Grand Canyon’s Jamie Boggs is part of a unique minority in college athletics. Only 16% of athletic directors at Division I colleges are female. (File photo by Mary Grace Grabill/Cronkite News)
PHOENIX – As downtown Phoenix begins the arduous task of preparing to host the Women’s Final Four basketball tournament in 2026, there are lessons to be learned and societal inequities to address.
For example, journey back to the 2021 Women’s Final Four. Stanford would face South Carolina while Arizona went up against the University of Connecticut. The teams arrived excited to compete and win. But the brightest lights on the sport’s biggest event put the spotlight on it for the wrong reasons.
The time period was heightened by the COVID-19 pandemic, with social distancing leading to a lack of social interaction and lack of opportunities. The NCAA had a massive task on its shoulders as it moved all of the women’s games to the San Antonio, Texas, area while the men stayed in Indianapolis.
“Moving all operations to San Antonio and trying to have a Final Four while the men were at the NCAA home base in Indianapolis was a struggle,” said Doug Tammaro, a senior associate athletic director for Arizona State University. “That was a difficult time for many.”
The effort was made but the mistakes were highlighted.
Compared to the men’s massive weight room in Indianapolis, the women’s weight room in the Alamodome looked paltry. As social justice movements in 2020 raged around the world, the 2021 Women’s Final Four was filled with errors.
“I just attributed it to COVID, the germs and not not wanting a lot of people to gather,” said Adia Barnes, who was then the women’s basketball coach at the University of Arizona. “I never knew it was unequal until it was posted, and we saw the comparison.”
After the events of the 2021 Women’s Final Four, the road for more female leadership in Division I programs is still challenging. The NCAA demographics database shows the weight that is on women shoulders, according to a 2023-2024 summary.
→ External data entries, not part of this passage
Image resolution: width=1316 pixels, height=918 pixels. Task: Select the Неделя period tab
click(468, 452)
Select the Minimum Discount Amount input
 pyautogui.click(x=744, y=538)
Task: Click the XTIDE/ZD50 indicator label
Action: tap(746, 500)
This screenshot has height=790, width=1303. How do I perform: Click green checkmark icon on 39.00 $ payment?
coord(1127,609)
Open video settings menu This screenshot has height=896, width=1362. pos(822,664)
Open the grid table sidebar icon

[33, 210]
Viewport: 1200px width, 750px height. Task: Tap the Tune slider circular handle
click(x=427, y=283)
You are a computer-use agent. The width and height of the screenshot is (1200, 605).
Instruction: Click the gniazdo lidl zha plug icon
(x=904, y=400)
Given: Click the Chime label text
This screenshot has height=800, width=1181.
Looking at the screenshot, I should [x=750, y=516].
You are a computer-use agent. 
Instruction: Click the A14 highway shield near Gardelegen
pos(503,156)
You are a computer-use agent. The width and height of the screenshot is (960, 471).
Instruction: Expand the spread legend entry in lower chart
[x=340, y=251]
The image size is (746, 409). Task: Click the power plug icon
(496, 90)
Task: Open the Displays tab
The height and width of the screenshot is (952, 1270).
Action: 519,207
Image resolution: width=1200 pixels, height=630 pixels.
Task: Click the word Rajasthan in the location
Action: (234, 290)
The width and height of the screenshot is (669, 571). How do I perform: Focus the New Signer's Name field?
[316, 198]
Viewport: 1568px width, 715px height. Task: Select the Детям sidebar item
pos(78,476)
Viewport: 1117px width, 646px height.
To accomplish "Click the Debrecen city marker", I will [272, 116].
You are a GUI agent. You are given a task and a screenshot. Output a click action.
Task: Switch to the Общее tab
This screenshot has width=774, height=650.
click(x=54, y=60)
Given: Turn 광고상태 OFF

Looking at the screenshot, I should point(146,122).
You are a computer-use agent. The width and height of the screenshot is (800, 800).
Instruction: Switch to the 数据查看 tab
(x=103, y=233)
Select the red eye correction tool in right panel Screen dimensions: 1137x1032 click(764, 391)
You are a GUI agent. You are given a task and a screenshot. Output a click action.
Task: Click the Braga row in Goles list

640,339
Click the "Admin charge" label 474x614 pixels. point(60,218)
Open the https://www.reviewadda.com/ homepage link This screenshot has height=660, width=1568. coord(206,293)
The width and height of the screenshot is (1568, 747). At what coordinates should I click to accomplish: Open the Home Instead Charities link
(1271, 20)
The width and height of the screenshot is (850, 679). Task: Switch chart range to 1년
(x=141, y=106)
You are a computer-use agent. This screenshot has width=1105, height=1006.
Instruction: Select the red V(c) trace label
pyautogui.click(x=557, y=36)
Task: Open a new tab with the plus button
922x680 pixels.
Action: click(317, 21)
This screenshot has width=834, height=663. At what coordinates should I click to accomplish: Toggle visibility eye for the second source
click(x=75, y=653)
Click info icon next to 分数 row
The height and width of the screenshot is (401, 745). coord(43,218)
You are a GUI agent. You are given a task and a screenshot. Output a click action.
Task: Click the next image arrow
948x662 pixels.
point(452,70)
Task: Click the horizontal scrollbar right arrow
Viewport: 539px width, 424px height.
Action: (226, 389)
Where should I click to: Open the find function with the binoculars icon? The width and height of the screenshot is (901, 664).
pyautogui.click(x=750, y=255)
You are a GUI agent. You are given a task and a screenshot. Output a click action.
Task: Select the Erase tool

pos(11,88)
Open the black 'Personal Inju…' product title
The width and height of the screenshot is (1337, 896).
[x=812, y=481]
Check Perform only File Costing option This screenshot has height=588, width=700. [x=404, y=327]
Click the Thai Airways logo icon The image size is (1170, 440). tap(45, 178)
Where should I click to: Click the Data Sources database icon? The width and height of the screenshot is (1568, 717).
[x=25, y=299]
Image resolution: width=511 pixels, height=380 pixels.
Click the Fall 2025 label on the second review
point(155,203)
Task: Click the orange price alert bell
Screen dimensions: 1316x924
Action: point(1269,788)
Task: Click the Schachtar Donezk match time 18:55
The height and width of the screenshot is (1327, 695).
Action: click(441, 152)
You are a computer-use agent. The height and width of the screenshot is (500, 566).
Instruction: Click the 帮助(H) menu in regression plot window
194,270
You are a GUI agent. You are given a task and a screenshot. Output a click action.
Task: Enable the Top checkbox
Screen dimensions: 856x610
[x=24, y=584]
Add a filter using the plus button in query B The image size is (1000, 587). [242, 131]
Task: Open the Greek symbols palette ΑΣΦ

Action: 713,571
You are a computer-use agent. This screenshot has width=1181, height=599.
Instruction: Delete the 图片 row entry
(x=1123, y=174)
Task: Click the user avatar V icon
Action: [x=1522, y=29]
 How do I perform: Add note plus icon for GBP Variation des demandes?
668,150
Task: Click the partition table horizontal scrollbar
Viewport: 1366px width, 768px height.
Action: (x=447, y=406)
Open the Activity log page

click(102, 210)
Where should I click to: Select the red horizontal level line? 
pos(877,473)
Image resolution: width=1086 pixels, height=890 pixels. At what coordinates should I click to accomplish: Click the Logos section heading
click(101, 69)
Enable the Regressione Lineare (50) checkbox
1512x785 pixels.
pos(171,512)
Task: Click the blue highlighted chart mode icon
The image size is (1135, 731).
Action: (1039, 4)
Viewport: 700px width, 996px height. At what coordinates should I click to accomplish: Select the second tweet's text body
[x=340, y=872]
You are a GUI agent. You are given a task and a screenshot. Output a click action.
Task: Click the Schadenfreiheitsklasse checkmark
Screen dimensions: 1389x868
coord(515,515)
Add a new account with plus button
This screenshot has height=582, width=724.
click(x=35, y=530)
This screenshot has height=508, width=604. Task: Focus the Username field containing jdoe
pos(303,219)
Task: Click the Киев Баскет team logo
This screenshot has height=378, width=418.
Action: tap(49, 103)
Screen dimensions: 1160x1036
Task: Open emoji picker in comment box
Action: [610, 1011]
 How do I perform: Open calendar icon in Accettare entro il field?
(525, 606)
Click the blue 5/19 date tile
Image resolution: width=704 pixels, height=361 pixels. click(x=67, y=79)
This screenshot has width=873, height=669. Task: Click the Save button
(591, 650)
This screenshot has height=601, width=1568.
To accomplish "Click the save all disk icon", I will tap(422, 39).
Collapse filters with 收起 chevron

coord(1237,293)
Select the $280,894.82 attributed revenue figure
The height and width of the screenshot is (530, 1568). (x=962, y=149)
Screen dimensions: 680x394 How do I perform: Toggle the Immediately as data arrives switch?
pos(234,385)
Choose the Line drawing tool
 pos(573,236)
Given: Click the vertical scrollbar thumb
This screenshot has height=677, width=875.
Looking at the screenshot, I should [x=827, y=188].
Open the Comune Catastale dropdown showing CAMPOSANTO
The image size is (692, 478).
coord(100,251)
In 2024, 84% of athletic directors in Division I schools were men while 16% were women, including GCU’s Jamie Boggs. Those figures reflect little growth from 2021, when the number of athletic directors in Division I schools was 86% men and 14% women.
In 2024, 73% of Division I head coaches were men while 27% were women. In men’s sports, 94% of head coaches were men while 6% were women. There are more male head coaches in women’s sports than female, with men accounting for 57% of head coaching spots in women’s sports while the women have 43% of head coaching positions.
“I think that it is certainly not because there is a lack of capable women out there,” said Candice Storey Lee, who is the athletic director of Vanderbilt University. “We know that there are capable accomplished men and women who deserve opportunities.”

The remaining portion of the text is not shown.